WRITTEN REQUEST A: Repeat the records from the line containing "What do you see at coordinates (315, 208)" through the line containing "the icon next to sign up icon is", copying every line exactly, including both of those lines.

DOCUMENT SECTION:
In both cases (horizontally and vertically) it is easy to condense the plots to a single line per day, by ungrouping the data structure (makes only sense if the datetimes are identical):
data_subset %>% ungroup() %>%
gg_doubleplot(aes_fill = Id, jco_color = TRUE)
Aggregated doubleplot
Independent of gg_doubleplot()
, but great in concert
with it is aggregate_Date()
, which allows to aggregate
groups of data to a single day each. This way, one can easily calculate
the average day of a participant or a group of participants and then
perform a doubleplot (by default with type = "next"
).
Let us first group our data by whether participants were in the first or last two months of the experiment.
data_two_groups <- data %>%
mutate(
Month = case_when(month(Datetime) %in% 8:9 ~ "Aug/Sep",
month(Datetime) %in% 10:11 ~ "Oct/Nov")
) %>% group_by(Month)

WRITTEN REQUEST B: Decide whether each statement agrees with the doubleplot excerpt. Answer yes or no, and quote the words from the excerpt that decide it. (i) aggregate_Date() lets groups of data be aggregated to a single day each. (ii) Ungrouping the data structure condenses the plots to a single line per day. (iii) The data are grouped by whether participants were in the first or last three months of the experiment.

RECORDS FOR THIS TASK:

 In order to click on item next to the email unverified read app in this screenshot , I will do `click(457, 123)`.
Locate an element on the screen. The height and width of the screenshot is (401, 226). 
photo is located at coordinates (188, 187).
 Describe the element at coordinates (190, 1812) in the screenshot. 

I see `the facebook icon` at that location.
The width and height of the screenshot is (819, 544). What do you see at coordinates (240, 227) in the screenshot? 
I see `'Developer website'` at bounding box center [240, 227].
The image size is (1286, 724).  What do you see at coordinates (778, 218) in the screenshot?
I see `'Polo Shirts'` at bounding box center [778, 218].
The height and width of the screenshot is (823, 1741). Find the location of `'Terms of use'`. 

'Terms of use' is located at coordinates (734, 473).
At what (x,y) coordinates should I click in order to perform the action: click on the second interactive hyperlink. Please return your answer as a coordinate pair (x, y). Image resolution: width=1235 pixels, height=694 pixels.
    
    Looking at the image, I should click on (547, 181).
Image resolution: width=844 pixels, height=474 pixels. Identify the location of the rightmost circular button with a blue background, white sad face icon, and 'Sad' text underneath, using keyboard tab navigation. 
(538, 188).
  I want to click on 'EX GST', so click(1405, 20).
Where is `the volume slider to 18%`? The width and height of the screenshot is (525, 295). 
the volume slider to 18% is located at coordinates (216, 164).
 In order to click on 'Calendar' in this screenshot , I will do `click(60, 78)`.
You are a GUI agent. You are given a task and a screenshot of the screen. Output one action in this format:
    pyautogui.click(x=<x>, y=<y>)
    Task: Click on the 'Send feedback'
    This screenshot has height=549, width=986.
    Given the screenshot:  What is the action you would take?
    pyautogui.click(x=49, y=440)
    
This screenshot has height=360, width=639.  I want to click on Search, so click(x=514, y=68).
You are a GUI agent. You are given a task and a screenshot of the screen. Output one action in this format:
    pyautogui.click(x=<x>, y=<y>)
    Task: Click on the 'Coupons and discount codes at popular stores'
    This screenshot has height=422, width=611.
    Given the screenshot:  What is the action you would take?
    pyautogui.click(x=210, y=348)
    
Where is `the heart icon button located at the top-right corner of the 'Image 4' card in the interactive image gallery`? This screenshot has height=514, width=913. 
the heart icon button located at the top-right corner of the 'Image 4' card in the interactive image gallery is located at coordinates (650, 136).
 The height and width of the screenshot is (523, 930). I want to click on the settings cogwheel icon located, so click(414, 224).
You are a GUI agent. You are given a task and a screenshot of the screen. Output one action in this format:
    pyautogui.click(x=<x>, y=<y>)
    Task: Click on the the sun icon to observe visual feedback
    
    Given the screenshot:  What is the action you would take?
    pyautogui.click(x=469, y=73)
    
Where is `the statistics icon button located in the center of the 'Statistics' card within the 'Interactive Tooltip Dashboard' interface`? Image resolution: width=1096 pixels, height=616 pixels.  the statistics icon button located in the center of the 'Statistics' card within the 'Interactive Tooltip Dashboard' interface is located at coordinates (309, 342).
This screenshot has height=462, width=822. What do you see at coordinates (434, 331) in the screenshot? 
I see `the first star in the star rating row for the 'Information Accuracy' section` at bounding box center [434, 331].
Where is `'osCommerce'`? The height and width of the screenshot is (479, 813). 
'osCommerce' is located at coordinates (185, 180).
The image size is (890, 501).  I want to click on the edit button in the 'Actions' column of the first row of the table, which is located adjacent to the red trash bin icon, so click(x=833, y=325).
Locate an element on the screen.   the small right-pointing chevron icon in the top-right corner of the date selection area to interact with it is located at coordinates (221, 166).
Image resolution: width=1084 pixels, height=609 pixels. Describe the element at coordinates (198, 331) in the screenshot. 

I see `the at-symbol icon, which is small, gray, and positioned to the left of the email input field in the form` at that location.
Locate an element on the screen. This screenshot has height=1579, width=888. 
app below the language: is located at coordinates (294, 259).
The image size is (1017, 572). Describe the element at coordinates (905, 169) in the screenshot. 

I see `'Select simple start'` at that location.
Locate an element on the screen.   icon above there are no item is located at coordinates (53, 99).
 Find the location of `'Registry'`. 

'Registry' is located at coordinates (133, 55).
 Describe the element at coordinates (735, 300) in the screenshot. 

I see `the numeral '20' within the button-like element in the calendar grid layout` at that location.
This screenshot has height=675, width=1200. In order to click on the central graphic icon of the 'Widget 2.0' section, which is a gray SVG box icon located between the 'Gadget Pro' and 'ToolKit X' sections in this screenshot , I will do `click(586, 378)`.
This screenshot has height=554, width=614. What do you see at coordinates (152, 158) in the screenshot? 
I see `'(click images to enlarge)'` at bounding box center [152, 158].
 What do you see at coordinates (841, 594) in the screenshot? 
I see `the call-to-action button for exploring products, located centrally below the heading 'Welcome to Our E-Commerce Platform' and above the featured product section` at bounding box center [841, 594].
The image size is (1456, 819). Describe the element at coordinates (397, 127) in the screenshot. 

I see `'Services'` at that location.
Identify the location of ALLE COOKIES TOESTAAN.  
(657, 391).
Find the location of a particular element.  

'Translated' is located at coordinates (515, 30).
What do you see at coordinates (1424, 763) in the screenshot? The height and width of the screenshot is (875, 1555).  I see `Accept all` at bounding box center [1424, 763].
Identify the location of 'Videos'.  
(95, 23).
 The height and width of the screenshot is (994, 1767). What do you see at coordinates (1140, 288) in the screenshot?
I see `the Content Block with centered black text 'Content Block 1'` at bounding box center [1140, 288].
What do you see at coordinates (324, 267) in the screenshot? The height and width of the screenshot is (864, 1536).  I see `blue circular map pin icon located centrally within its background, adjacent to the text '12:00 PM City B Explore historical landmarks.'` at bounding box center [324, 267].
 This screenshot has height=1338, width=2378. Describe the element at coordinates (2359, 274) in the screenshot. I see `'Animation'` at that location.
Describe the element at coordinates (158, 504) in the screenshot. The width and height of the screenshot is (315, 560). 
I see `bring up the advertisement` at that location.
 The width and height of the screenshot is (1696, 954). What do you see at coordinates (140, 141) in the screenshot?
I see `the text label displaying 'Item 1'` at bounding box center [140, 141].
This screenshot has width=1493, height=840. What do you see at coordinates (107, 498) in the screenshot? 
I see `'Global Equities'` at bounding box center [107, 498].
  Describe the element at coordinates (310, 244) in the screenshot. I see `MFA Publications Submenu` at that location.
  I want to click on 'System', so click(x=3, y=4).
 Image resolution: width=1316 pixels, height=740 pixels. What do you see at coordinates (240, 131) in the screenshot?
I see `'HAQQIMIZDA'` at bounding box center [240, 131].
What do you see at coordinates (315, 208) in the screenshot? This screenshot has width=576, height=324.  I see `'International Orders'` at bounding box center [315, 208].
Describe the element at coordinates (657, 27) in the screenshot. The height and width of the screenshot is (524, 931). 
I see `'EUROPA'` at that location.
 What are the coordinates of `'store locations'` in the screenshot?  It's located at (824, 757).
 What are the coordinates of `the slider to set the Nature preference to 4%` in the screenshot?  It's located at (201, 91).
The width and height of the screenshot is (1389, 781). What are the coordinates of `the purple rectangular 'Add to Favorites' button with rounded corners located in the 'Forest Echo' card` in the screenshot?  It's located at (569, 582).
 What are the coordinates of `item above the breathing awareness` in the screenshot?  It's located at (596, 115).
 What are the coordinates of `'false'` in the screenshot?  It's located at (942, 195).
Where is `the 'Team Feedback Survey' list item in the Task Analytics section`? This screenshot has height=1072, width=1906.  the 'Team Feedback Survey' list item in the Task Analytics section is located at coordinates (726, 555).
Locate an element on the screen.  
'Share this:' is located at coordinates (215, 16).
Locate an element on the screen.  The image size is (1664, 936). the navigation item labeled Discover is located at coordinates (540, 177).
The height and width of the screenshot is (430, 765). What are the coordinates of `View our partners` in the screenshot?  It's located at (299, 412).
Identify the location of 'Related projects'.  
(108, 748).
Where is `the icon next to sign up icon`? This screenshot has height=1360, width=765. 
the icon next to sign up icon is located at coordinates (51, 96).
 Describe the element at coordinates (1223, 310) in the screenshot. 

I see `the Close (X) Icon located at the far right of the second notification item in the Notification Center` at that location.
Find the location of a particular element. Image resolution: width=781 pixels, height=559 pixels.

FINAL ANSWER A:
What do you see at coordinates (315, 208) in the screenshot? This screenshot has width=576, height=324.  I see `'International Orders'` at bounding box center [315, 208].
Describe the element at coordinates (657, 27) in the screenshot. The height and width of the screenshot is (524, 931). 
I see `'EUROPA'` at that location.
 What are the coordinates of `'store locations'` in the screenshot?  It's located at (824, 757).
 What are the coordinates of `the slider to set the Nature preference to 4%` in the screenshot?  It's located at (201, 91).
The width and height of the screenshot is (1389, 781). What are the coordinates of `the purple rectangular 'Add to Favorites' button with rounded corners located in the 'Forest Echo' card` in the screenshot?  It's located at (569, 582).
 What are the coordinates of `item above the breathing awareness` in the screenshot?  It's located at (596, 115).
 What are the coordinates of `'false'` in the screenshot?  It's located at (942, 195).
Where is `the 'Team Feedback Survey' list item in the Task Analytics section`? This screenshot has height=1072, width=1906.  the 'Team Feedback Survey' list item in the Task Analytics section is located at coordinates (726, 555).
Locate an element on the screen.  
'Share this:' is located at coordinates (215, 16).
Locate an element on the screen.  The image size is (1664, 936). the navigation item labeled Discover is located at coordinates (540, 177).
The height and width of the screenshot is (430, 765). What are the coordinates of `View our partners` in the screenshot?  It's located at (299, 412).
Identify the location of 'Related projects'.  
(108, 748).
Where is `the icon next to sign up icon`? This screenshot has height=1360, width=765. 
the icon next to sign up icon is located at coordinates (51, 96).

FINAL ANSWER B:
(i) Yes: "groups of data to a single day each"
(ii) Yes: "it is easy to condense the plots to a single line per day, by ungrouping the data structure"
(iii) No: "whether participants were in the first or last two months of the experiment"